(Alliance News) - Moody's Investors Service on Thursday said the airline industry will "remain deeply constrained" until 2021, with the ratings agency slapping easyJet PLC and International Consolidated Airlines Group SA with a downgrade, though did spare Wizz Air Holdings PLC from the chop.
Wizz Air's outlook was sent lower to negative however, though the budget carrier clung onto its Baa3 long-term issuer rating.
Fellow budget carrier easyJet's issuer rating was lowered to Baa3 from Baa2, and British Airways-owner IAG's corporate family rating was lowered to Ba1 from Baa3. Both easyJet and IAG were also given a negative outlook.
The ratings agency explained it expects the "airline industry will remain deeply constrained in 2020 and 2021 and will not recover 2019 passenger volumes until 2023 at the earliest."
Moody's added that the airlines are likely to increase debt as a result of the pandemic and run the risk of being "unlikely to fully repair" their balance sheets in the next two to three years.
"The International Air Transport Association currently forecasts that 2020 global passenger numbers will be 48% down year-on-year, with 2021 volumes around 30% below 2019, and only recovering to 2019 levels by 2023," Moody's said.
The ratings agency added that IAG began to feel the bite from the pandemic as early as February, due to restrictions from flights to and from the US, China and Italy.

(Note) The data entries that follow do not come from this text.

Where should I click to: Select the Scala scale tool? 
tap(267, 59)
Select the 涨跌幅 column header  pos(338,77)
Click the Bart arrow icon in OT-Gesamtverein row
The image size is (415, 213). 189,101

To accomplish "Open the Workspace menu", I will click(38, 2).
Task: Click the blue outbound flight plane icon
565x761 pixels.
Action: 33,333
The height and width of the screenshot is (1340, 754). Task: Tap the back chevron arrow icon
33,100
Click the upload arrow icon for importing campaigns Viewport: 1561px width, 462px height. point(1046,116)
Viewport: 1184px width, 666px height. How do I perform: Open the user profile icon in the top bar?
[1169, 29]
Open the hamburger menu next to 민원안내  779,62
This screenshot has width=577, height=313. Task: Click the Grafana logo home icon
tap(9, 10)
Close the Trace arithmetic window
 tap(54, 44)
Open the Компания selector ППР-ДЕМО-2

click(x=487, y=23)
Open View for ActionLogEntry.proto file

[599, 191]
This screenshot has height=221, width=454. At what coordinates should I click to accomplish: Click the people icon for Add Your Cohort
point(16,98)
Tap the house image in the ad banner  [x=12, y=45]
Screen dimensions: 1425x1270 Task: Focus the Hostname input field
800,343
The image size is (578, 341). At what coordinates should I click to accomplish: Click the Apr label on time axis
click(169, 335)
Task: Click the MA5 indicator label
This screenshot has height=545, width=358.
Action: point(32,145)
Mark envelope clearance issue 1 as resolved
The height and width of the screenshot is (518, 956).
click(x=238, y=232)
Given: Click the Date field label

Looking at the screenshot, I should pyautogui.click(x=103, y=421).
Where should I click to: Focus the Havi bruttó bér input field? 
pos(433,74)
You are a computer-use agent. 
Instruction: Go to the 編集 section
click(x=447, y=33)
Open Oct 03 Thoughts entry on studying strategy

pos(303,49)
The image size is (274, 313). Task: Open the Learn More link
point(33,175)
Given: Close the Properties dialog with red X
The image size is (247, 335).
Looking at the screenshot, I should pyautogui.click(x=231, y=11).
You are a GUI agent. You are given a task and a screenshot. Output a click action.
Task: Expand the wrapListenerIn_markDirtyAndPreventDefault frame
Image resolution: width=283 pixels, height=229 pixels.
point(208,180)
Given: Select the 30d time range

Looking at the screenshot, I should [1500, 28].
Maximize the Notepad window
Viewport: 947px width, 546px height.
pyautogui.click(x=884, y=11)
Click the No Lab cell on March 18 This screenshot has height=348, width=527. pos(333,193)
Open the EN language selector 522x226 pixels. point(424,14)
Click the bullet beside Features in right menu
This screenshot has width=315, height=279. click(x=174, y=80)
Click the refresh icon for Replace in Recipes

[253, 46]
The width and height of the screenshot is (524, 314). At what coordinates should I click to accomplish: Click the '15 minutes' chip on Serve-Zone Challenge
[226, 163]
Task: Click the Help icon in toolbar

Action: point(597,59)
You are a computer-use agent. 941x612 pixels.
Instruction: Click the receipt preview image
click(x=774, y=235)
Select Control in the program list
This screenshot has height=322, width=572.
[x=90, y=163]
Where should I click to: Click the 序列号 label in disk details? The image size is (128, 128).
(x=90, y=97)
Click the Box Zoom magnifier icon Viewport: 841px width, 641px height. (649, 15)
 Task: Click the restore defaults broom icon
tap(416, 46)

"As the outbreak spread the company reduced its capacity by 94% in April and May, and has announced that it could see capacity reductions of 50% for 2020," Moody's said.
"Moody's expects flight activity to resume over the third quarter and fourth quarter of 2020, but remaining severely depressed, with domestic flights recovering earlier and a slower return for international and long haul flights."
IAG also runs a larger risk due to its greater exposure to "business travel and premium leisure". Moody's noted that 67% of IAG's capacity is outside of Europe.
The pandemic has battered demand for air travel, with IAG in April warning that there could 12,000 job cuts at flag carrier British Airways as a result.
easyJet on Thursday warned 30% of roles could go in a cost-cutting bid.
"easyJet's liquidity is somewhat lower than similarly-rated airlines and any material deterioration in its position could put downward pressure on the rating. However, liquidity could be substantially boosted by raising further debt against aircraft, with around half of easyJet's fleet remaining unencumbered," the company said.
And on Wizz Air, spared from a downgrade, Moody's noted its "strong market position in Central & Eastern Europe". Moody's also hailed its "cost position, strong balance sheet and liquidity profile prior to the coronavirus outbreak".
"We expect Wizz Air to be able to ramp up its capacity more swiftly than large network carriers over the next few months as travel restrictions are being lifted by European governments. Its small size and geographic positioning should also give Wizz Air more flexibility to adjust its network to fit an uneven recovery in passenger traffic," Moody's added.
Wizz Air shares closed 2.1% lower at 3,250.00 pence each in London on Thursday. easyJet closed 4.4% higher at 740.00p while IAG ended the day down 0.9% at 246.40.